*PROBLEM TO SOLVE:* Find each line in the records below that contains the string "Enable" and copy it. Uppercase and lowercase letters must match.

-- BEGIN DATA FOR THIS EXERCISE --

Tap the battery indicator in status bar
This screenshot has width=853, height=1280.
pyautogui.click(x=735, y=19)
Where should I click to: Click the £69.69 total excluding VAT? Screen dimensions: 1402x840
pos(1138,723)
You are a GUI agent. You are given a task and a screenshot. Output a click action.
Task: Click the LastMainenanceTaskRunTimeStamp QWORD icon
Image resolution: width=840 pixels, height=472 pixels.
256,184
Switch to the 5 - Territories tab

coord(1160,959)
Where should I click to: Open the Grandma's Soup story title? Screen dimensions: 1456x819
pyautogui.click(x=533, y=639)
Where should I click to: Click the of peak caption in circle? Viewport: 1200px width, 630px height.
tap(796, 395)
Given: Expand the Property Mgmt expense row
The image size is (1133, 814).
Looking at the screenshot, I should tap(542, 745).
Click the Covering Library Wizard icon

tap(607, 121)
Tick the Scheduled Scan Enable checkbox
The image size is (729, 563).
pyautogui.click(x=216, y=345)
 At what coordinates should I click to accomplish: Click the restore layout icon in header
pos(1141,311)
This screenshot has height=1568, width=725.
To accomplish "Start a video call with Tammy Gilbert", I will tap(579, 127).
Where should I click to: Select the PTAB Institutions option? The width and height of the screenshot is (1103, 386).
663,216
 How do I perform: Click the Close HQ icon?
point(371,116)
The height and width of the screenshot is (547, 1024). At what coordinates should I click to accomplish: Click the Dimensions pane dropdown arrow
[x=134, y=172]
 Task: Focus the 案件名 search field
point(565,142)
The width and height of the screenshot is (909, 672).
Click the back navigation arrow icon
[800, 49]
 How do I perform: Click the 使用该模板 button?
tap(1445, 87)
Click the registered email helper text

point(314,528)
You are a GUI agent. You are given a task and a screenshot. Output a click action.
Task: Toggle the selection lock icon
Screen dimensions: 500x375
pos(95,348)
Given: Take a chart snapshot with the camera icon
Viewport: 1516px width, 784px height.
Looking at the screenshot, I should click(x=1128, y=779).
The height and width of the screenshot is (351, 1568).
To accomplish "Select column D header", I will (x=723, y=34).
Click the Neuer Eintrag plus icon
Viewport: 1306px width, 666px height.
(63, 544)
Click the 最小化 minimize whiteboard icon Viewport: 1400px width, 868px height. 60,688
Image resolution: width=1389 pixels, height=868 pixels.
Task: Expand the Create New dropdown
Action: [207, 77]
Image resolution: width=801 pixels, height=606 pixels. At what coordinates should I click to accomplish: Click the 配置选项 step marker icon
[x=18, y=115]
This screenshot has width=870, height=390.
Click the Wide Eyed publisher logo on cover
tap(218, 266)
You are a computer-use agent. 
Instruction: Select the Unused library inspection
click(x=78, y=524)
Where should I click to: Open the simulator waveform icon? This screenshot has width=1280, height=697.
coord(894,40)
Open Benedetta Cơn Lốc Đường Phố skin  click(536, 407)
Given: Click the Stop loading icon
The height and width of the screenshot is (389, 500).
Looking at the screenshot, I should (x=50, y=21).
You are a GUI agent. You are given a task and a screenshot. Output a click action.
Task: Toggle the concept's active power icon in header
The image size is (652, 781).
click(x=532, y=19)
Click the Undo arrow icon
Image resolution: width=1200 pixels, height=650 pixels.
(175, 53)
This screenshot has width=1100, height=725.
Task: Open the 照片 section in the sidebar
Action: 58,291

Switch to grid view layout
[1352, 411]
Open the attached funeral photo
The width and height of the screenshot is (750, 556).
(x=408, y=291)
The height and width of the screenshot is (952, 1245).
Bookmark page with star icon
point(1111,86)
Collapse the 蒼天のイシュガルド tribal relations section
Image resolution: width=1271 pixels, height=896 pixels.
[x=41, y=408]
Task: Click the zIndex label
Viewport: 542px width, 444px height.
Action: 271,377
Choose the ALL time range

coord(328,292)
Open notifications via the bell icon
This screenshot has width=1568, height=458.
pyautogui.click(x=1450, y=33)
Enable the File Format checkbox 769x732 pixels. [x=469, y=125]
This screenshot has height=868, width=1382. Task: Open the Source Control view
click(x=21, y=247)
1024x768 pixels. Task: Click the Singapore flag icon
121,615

-- END DATA FOR THIS EXERCISE --

*EXPECTED ANSWER:*
Tick the Scheduled Scan Enable checkbox
Enable the File Format checkbox 769x732 pixels. [x=469, y=125]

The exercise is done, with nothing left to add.